START EXTRACTED ENTRIES

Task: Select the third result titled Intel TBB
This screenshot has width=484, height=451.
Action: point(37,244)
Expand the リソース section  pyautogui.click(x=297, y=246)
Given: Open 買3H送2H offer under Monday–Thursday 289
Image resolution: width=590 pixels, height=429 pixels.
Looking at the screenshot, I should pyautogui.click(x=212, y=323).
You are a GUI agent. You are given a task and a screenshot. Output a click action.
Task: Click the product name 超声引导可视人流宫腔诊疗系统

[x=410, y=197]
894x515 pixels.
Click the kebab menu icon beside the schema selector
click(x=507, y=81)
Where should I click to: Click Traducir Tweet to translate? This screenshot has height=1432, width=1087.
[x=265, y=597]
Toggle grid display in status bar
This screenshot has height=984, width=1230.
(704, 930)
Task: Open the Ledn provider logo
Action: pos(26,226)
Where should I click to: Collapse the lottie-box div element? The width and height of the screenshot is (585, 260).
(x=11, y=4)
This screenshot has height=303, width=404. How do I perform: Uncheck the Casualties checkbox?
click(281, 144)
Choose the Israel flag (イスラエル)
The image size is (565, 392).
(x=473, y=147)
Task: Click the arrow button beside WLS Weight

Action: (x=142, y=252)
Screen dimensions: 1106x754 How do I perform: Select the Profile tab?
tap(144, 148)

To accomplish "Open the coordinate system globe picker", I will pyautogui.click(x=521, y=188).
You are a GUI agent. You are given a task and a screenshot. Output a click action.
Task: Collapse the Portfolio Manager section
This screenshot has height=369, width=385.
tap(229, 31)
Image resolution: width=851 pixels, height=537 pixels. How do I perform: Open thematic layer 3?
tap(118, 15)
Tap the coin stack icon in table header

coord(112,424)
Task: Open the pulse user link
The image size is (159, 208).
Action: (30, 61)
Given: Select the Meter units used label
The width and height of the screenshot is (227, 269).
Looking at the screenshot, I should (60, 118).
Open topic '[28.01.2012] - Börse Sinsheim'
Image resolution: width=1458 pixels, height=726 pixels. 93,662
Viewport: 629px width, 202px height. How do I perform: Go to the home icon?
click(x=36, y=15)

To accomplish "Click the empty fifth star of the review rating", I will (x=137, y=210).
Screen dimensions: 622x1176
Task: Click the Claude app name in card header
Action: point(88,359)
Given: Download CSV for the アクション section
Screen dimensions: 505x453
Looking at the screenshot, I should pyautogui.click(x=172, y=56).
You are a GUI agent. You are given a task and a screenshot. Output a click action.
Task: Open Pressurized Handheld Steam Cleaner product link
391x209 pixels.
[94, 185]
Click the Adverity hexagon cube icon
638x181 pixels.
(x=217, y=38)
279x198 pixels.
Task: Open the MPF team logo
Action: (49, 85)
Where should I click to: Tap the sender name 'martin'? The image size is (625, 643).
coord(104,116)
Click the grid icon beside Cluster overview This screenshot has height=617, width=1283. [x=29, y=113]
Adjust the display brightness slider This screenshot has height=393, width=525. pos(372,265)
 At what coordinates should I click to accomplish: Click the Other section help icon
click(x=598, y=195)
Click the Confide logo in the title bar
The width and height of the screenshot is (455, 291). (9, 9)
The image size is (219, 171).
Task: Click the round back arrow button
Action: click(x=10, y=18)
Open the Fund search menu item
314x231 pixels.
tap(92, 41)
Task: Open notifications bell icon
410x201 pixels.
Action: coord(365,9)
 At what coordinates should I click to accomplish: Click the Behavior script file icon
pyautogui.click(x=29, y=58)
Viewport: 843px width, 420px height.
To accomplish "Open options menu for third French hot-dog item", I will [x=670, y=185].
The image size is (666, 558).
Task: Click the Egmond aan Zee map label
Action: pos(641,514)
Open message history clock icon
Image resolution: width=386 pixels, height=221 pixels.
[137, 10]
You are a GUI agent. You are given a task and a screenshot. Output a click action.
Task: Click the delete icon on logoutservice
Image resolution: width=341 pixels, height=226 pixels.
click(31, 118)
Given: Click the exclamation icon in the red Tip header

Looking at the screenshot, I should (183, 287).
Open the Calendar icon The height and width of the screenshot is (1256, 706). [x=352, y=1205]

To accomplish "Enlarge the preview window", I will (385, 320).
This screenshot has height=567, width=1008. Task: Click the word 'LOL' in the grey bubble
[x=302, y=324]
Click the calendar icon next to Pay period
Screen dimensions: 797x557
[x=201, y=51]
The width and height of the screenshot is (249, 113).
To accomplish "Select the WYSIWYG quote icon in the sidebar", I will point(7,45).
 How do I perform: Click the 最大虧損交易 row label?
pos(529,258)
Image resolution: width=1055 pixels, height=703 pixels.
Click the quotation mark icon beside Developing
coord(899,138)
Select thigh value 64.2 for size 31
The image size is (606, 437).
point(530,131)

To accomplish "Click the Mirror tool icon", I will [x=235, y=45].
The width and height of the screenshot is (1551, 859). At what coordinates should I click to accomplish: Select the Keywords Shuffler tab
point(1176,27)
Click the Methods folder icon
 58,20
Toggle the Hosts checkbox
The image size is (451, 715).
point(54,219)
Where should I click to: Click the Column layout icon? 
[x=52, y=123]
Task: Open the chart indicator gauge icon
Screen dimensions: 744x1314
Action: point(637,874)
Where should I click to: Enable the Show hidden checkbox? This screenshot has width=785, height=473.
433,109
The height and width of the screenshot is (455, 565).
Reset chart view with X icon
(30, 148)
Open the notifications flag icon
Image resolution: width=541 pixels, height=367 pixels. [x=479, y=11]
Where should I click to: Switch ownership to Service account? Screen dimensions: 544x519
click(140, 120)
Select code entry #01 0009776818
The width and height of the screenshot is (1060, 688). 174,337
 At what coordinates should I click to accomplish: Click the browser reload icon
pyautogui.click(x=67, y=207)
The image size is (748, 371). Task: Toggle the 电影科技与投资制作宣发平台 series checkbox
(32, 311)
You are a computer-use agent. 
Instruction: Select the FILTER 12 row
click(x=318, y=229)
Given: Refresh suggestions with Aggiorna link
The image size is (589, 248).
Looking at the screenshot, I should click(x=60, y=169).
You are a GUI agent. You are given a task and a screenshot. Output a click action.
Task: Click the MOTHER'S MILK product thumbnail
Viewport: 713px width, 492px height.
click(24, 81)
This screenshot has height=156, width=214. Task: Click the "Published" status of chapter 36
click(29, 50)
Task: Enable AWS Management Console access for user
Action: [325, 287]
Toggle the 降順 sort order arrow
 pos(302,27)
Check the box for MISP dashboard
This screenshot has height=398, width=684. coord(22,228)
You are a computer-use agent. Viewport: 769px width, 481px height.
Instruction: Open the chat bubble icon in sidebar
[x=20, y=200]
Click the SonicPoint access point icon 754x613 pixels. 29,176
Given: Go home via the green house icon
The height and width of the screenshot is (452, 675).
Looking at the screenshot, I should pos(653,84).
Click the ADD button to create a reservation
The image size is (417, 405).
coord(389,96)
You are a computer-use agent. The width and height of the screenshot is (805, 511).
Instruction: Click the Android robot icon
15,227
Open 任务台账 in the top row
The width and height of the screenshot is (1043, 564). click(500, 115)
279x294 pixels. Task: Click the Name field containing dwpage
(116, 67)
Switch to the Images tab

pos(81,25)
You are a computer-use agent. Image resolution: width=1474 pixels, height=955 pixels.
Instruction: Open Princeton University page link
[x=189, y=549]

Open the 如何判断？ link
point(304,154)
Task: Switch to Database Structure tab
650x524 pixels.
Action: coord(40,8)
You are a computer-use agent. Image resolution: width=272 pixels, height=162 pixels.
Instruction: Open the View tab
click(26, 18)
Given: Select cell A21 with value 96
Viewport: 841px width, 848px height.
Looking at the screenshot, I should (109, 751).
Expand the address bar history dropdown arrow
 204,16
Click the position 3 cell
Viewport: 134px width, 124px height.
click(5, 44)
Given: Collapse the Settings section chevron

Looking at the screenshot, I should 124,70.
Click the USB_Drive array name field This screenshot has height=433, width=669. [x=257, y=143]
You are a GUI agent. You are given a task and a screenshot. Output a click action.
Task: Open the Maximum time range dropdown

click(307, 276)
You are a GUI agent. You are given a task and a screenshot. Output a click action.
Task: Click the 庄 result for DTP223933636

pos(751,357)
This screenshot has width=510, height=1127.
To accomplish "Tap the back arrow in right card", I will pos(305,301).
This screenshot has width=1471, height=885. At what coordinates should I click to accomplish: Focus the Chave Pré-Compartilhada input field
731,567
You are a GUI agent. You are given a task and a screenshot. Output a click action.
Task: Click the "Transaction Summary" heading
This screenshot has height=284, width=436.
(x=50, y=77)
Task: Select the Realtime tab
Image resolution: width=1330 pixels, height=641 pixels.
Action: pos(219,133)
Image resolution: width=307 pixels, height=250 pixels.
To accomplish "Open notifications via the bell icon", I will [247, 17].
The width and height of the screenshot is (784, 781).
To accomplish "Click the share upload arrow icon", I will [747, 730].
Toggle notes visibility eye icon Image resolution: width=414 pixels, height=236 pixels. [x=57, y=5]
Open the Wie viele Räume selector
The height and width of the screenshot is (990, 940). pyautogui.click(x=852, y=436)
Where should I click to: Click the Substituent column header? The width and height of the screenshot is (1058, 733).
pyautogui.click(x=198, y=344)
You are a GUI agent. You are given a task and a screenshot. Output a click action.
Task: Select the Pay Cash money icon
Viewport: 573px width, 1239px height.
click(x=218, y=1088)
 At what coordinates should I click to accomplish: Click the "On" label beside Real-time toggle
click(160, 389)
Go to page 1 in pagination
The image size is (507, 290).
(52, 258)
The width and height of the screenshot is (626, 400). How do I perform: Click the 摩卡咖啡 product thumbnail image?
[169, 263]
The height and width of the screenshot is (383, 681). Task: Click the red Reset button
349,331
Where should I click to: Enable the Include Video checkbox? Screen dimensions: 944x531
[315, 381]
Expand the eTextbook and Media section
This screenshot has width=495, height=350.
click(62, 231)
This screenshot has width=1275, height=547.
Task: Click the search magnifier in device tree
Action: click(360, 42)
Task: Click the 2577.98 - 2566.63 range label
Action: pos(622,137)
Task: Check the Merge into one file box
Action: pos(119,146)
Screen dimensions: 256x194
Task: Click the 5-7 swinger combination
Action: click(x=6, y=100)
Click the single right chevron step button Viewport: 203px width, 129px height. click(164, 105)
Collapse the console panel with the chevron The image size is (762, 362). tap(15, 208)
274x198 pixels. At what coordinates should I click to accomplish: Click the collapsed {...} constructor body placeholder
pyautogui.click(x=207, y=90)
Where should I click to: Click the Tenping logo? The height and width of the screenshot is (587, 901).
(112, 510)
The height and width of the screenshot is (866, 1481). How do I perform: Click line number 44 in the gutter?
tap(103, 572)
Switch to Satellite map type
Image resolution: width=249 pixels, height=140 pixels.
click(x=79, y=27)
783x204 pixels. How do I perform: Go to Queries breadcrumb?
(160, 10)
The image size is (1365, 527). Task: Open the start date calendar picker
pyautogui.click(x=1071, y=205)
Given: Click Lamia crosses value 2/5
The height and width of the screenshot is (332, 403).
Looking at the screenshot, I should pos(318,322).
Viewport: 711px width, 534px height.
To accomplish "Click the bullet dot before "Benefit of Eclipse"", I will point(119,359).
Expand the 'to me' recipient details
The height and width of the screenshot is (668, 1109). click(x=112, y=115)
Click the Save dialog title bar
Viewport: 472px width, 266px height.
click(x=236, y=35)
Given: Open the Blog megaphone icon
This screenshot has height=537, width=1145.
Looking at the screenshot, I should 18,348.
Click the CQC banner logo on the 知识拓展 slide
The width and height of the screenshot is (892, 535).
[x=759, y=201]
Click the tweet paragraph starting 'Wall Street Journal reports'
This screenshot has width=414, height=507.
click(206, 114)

END EXTRACTED ENTRIES

• **EXERCISE PROMPT**: Would you print, exactly as written, every line above from the one holding "Screen dimensions: 1106x754" through the one holding "Given: Select the Meter units used label", with both included and no other lines?

• **ANSWER BELOW**:
Screen dimensions: 1106x754 How do I perform: Select the Profile tab?
tap(144, 148)

To accomplish "Open the coordinate system globe picker", I will pyautogui.click(x=521, y=188).
You are a GUI agent. You are given a task and a screenshot. Output a click action.
Task: Collapse the Portfolio Manager section
This screenshot has height=369, width=385.
tap(229, 31)
Image resolution: width=851 pixels, height=537 pixels. How do I perform: Open thematic layer 3?
tap(118, 15)
Tap the coin stack icon in table header

coord(112,424)
Task: Open the pulse user link
The image size is (159, 208).
Action: (30, 61)
Given: Select the Meter units used label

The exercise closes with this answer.